In my former life as a bank attorney-turned career money launderer, one of my priorities in the Placement phase of operating a laundering pipeline was the transnational transfer of criminal proceeds abroad. Whether it is the repatriation of narcotics proceeds overseas, back to kingpins, safe storage of the profits of white collar crime in offshore tax havens, or the first stop in the traditional wash-dry-fold operation (Placement, Layering & Integration), one must generally first move that dirty money somewhere, rapidly and without being detected by the financial services industry.

 The task of evolving transaction software has always been to shine the proverbial light on those transfers where previous platforms have failed, a goal that in the past has not been achieved. This has become more critical as regulatory and law enforcement agencies have sought to make the financial services sector personally responsible for their AML failures, and this exposure has, at times, even descended to compliance officers themselves, for what some agencies now regard as negligence, or even compliance malpractice.

We know how difficult the task of identifying outbound funds transfers are, when they occur, randomly, sporadically or confusingly, within otherwise normal and legitimate International payments in the ordinary course of business. Money launderers know about that vulnerability; they insert themselves within legitimate payment systems, through creating corruption, through paying substantial sums to become silent partners, or even majority owners of legitimate businesses, and through whatever dirty means they can employ so that they can move millions of dollars right through your bank with impunity, month after month, until they have achieved their laundering goals, and move elsewhere, leaving a financial institution to explain its inability to find and report financial crime in real-time, with all the negative press that goes with it.

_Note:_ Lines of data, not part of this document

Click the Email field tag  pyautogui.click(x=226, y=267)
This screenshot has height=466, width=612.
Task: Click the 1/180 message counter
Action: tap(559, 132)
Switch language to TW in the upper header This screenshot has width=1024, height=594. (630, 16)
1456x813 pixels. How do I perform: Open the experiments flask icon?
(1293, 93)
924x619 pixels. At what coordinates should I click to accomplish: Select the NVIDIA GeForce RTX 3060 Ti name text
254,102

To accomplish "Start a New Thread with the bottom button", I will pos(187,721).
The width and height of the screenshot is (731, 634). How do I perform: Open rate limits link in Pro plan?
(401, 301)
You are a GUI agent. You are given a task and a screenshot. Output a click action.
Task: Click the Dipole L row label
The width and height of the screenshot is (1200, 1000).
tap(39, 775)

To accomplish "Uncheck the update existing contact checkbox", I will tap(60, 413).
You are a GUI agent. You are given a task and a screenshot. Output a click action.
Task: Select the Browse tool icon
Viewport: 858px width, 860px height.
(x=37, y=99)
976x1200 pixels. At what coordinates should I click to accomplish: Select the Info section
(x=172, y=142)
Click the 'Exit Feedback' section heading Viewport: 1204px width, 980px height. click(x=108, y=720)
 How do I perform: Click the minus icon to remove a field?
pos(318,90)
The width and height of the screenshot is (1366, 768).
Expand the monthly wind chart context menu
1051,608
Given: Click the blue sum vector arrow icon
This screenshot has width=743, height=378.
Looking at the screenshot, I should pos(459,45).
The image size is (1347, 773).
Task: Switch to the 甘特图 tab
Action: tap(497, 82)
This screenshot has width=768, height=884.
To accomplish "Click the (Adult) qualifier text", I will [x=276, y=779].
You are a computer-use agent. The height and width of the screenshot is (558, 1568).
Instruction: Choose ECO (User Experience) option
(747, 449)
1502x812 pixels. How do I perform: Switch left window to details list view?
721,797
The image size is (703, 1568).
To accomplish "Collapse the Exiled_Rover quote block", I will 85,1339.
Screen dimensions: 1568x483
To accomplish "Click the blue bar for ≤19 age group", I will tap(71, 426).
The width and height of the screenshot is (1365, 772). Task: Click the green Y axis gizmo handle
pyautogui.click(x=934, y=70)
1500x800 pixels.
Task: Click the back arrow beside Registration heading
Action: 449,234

The employment of advanced machine learning and statistics, within a system using Artificial Intelligence, results in the detection of financial crime that previous rules-based platforms could not ferret out. Patterns in raw transactions formerly too opaque to be recognized and classified, are not only identified, they are generated for the user, notwithstanding the volume being examined. The algorithms first identify, then group the data, find patterns, and ultimately classify the information, to discover any hidden structure. 

If I was still a practicing money launderer, I might be looking to get into another line of work; next-generation machine learning programs, powered by AI, have the ability to find those transfers. As soon as the financial services sector begins acquiring those systems, there will be a sea change in AML abilities in transnational transactions.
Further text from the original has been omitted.